---------- Excerpted data ----------

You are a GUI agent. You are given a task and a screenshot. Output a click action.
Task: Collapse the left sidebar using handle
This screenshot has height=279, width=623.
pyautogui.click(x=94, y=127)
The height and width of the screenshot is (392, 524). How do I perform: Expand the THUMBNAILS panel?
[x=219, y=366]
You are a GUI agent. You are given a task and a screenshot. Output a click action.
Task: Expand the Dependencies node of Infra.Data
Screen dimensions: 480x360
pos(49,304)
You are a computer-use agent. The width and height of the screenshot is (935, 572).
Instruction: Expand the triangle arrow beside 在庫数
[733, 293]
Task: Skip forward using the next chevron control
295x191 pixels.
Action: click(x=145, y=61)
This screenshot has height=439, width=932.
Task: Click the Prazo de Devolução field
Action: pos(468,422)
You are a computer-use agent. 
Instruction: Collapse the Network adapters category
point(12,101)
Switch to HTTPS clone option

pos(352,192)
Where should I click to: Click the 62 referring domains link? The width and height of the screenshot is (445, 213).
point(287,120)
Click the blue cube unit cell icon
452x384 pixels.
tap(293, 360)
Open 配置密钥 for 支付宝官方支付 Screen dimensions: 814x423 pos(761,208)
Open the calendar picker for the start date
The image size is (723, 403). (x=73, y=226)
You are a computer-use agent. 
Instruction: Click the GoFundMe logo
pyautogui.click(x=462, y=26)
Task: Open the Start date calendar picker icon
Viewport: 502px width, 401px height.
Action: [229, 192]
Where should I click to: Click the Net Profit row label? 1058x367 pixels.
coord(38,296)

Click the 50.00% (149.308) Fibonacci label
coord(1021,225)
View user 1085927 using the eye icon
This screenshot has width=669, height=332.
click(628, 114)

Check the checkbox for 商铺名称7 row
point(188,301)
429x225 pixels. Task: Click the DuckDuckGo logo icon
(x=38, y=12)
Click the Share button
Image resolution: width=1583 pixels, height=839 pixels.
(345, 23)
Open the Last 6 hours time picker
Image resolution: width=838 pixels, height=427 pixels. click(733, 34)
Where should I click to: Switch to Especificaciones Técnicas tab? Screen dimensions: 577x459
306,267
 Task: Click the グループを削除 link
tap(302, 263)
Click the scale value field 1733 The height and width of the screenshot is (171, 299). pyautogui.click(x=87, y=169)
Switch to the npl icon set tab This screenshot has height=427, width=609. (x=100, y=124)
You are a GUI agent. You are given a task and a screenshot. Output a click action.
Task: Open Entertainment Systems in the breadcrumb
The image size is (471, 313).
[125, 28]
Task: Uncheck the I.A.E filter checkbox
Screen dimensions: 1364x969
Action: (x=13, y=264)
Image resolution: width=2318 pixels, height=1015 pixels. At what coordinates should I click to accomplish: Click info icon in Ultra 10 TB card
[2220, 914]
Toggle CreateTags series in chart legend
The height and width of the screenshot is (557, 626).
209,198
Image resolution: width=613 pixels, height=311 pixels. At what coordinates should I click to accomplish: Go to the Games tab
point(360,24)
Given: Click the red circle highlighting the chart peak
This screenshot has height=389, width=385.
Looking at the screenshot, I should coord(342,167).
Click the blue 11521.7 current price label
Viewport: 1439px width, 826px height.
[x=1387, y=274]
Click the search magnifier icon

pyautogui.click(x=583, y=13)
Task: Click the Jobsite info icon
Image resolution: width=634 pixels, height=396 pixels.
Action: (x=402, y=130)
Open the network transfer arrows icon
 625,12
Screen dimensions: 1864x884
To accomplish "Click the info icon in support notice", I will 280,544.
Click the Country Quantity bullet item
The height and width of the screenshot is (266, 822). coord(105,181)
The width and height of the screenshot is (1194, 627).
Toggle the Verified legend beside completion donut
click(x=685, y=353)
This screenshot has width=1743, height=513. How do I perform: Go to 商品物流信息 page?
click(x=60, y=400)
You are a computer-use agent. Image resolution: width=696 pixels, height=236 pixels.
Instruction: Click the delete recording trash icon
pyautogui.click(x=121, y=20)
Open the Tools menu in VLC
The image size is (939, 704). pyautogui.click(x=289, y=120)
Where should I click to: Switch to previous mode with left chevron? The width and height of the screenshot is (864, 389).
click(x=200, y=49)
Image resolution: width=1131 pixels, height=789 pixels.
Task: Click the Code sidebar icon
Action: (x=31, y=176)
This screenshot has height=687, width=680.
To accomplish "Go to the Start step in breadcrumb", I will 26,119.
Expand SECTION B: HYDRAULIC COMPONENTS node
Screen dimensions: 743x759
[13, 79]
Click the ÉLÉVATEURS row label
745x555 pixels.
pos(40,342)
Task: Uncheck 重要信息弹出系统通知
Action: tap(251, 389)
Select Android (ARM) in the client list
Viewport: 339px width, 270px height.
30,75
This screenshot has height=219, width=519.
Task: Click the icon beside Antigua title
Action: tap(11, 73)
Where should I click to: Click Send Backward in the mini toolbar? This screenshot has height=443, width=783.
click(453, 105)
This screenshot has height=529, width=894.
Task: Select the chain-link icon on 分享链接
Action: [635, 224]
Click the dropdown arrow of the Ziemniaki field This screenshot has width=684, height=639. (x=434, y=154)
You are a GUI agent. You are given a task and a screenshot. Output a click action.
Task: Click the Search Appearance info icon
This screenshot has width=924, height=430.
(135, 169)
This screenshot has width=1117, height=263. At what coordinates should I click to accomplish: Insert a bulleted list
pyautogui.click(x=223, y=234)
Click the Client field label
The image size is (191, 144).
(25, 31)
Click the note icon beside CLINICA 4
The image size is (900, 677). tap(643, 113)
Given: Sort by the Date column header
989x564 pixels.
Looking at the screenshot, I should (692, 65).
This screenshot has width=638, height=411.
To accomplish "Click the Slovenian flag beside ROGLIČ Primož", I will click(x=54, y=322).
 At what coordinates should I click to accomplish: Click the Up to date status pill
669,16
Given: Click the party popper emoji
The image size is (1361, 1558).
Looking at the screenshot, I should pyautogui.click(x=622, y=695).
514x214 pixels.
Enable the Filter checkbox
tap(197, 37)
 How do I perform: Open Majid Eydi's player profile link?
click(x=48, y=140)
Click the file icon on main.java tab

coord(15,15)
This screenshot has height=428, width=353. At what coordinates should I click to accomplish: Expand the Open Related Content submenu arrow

----------

_Required action:_
Exactly as written above, copy every line.

_Expected answer:_
You are a GUI agent. You are given a task and a screenshot. Output a click action.
Task: Collapse the left sidebar using handle
This screenshot has height=279, width=623.
pyautogui.click(x=94, y=127)
The height and width of the screenshot is (392, 524). How do I perform: Expand the THUMBNAILS panel?
[x=219, y=366]
You are a GUI agent. You are given a task and a screenshot. Output a click action.
Task: Expand the Dependencies node of Infra.Data
Screen dimensions: 480x360
pos(49,304)
You are a computer-use agent. The width and height of the screenshot is (935, 572).
Instruction: Expand the triangle arrow beside 在庫数
[733, 293]
Task: Skip forward using the next chevron control
295x191 pixels.
Action: click(x=145, y=61)
This screenshot has height=439, width=932.
Task: Click the Prazo de Devolução field
Action: pos(468,422)
You are a computer-use agent. 
Instruction: Collapse the Network adapters category
point(12,101)
Switch to HTTPS clone option

pos(352,192)
Where should I click to: Click the 62 referring domains link? The width and height of the screenshot is (445, 213).
point(287,120)
Click the blue cube unit cell icon
452x384 pixels.
tap(293, 360)
Open 配置密钥 for 支付宝官方支付 Screen dimensions: 814x423 pos(761,208)
Open the calendar picker for the start date
The image size is (723, 403). (x=73, y=226)
You are a computer-use agent. 
Instruction: Click the GoFundMe logo
pyautogui.click(x=462, y=26)
Task: Open the Start date calendar picker icon
Viewport: 502px width, 401px height.
Action: [229, 192]
Where should I click to: Click the Net Profit row label? 1058x367 pixels.
coord(38,296)

Click the 50.00% (149.308) Fibonacci label
coord(1021,225)
View user 1085927 using the eye icon
This screenshot has width=669, height=332.
click(628, 114)

Check the checkbox for 商铺名称7 row
point(188,301)
429x225 pixels. Task: Click the DuckDuckGo logo icon
(x=38, y=12)
Click the Share button
Image resolution: width=1583 pixels, height=839 pixels.
(345, 23)
Open the Last 6 hours time picker
Image resolution: width=838 pixels, height=427 pixels. click(733, 34)
Where should I click to: Switch to Especificaciones Técnicas tab? Screen dimensions: 577x459
306,267
 Task: Click the グループを削除 link
tap(302, 263)
Click the scale value field 1733 The height and width of the screenshot is (171, 299). pyautogui.click(x=87, y=169)
Switch to the npl icon set tab This screenshot has height=427, width=609. (x=100, y=124)
You are a GUI agent. You are given a task and a screenshot. Output a click action.
Task: Open Entertainment Systems in the breadcrumb
The image size is (471, 313).
[125, 28]
Task: Uncheck the I.A.E filter checkbox
Screen dimensions: 1364x969
Action: (x=13, y=264)
Image resolution: width=2318 pixels, height=1015 pixels. At what coordinates should I click to accomplish: Click info icon in Ultra 10 TB card
[2220, 914]
Toggle CreateTags series in chart legend
The height and width of the screenshot is (557, 626).
209,198
Image resolution: width=613 pixels, height=311 pixels. At what coordinates should I click to accomplish: Go to the Games tab
point(360,24)
Given: Click the red circle highlighting the chart peak
This screenshot has height=389, width=385.
Looking at the screenshot, I should coord(342,167).
Click the blue 11521.7 current price label
Viewport: 1439px width, 826px height.
[x=1387, y=274]
Click the search magnifier icon

pyautogui.click(x=583, y=13)
Task: Click the Jobsite info icon
Image resolution: width=634 pixels, height=396 pixels.
Action: (x=402, y=130)
Open the network transfer arrows icon
 625,12
Screen dimensions: 1864x884
To accomplish "Click the info icon in support notice", I will 280,544.
Click the Country Quantity bullet item
The height and width of the screenshot is (266, 822). coord(105,181)
The width and height of the screenshot is (1194, 627).
Toggle the Verified legend beside completion donut
click(x=685, y=353)
This screenshot has width=1743, height=513. How do I perform: Go to 商品物流信息 page?
click(x=60, y=400)
You are a computer-use agent. Image resolution: width=696 pixels, height=236 pixels.
Instruction: Click the delete recording trash icon
pyautogui.click(x=121, y=20)
Open the Tools menu in VLC
The image size is (939, 704). pyautogui.click(x=289, y=120)
Where should I click to: Switch to previous mode with left chevron? The width and height of the screenshot is (864, 389).
click(x=200, y=49)
Image resolution: width=1131 pixels, height=789 pixels.
Task: Click the Code sidebar icon
Action: (x=31, y=176)
This screenshot has height=687, width=680.
To accomplish "Go to the Start step in breadcrumb", I will 26,119.
Expand SECTION B: HYDRAULIC COMPONENTS node
Screen dimensions: 743x759
[13, 79]
Click the ÉLÉVATEURS row label
745x555 pixels.
pos(40,342)
Task: Uncheck 重要信息弹出系统通知
Action: tap(251, 389)
Select Android (ARM) in the client list
Viewport: 339px width, 270px height.
30,75
This screenshot has height=219, width=519.
Task: Click the icon beside Antigua title
Action: tap(11, 73)
Where should I click to: Click Send Backward in the mini toolbar? This screenshot has height=443, width=783.
click(453, 105)
This screenshot has height=529, width=894.
Task: Select the chain-link icon on 分享链接
Action: [635, 224]
Click the dropdown arrow of the Ziemniaki field This screenshot has width=684, height=639. (x=434, y=154)
You are a GUI agent. You are given a task and a screenshot. Output a click action.
Task: Click the Search Appearance info icon
This screenshot has width=924, height=430.
(135, 169)
This screenshot has width=1117, height=263. At what coordinates should I click to accomplish: Insert a bulleted list
pyautogui.click(x=223, y=234)
Click the Client field label
The image size is (191, 144).
(25, 31)
Click the note icon beside CLINICA 4
The image size is (900, 677). tap(643, 113)
Given: Sort by the Date column header
989x564 pixels.
Looking at the screenshot, I should (692, 65).
This screenshot has width=638, height=411.
To accomplish "Click the Slovenian flag beside ROGLIČ Primož", I will click(x=54, y=322).
 At what coordinates should I click to accomplish: Click the Up to date status pill
669,16
Given: Click the party popper emoji
The image size is (1361, 1558).
Looking at the screenshot, I should pyautogui.click(x=622, y=695).
514x214 pixels.
Enable the Filter checkbox
tap(197, 37)
 How do I perform: Open Majid Eydi's player profile link?
click(x=48, y=140)
Click the file icon on main.java tab

coord(15,15)
This screenshot has height=428, width=353. At what coordinates should I click to accomplish: Expand the Open Related Content submenu arrow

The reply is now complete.